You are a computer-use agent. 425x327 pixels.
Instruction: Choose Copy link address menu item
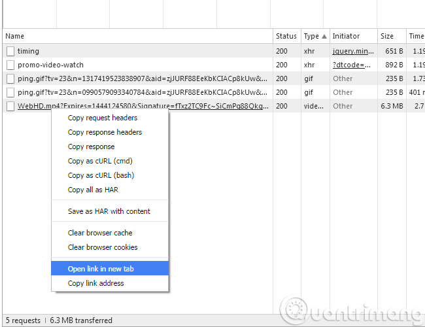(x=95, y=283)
++++++++++++++++++++
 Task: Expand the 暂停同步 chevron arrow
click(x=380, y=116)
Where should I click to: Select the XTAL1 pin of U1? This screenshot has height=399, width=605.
++++++++++++++++++++
### WORK TO BE COMPLETED
Reproduce verbatim only the segment of the listing bounded by the line containing "Task: Expand the 暂停同步 chevron arrow" and the line containing "Where should I", with both boundary lines included.

### EXERCISE ANSWER
 Task: Expand the 暂停同步 chevron arrow
click(x=380, y=116)
Where should I click to: Select the XTAL1 pin of U1? This screenshot has height=399, width=605.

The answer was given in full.